Introduction

Cognitive psychology literature suggests that self-explanation of expert solutions to worked examples are an efficient method of organizing new information. The goal of this exercise is to develop familiarity with R, RStudio, and RMarkdown Notebooks by reproducing a worked example of basic exploratory data analysis. The exercise is an adaptation of a blog post shared by Prof Nicholas Horton from Amherst College.

As the article suggested, there are several ways to learn (and use) R. For the purposes of our class, it’s useful to learn a model-centric approach to R:

function( Y ~ X, data = DataSetName )

Here’s a short description of each part in the pseudo-code above:

Front-matter

Most likely, you’ll want to load one or more R packages to accomplish your goals. For example, the model-centric approach to R that we’re introducing is based on a group of tools published in an R package called mosaic.

There are two steps when you want to use a package: (1) install the package from the source and (2) call the package for use in your program.

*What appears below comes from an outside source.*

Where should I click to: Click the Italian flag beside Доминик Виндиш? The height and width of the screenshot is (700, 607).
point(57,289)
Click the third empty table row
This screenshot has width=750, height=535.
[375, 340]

If you think of an R package like a song you buy online. You buy each song one time to add them to your music library. If you want to make a playlist, you need to go to your music library and select the songs you want to hear.

Your R script is like the playlist and packages are the songs. You only need to install an R package once (using the install.packages() function). When you write an R script, you need to add/call the packages you want to include (using the library() function)… You wouldn’t buy a song everytime you want to hear it; once you own it, you just add it to the playlist.

Load Packages

We want to use the following packages:

  • mosiac
  • mosaicData
  • tidyverse

If you’re using the PSU RStudio Server, the packages have already been installed on the server, so you can just call them with the library() command. If you are using another implementation of R, you need to install the packages for the first time before using with install.packages()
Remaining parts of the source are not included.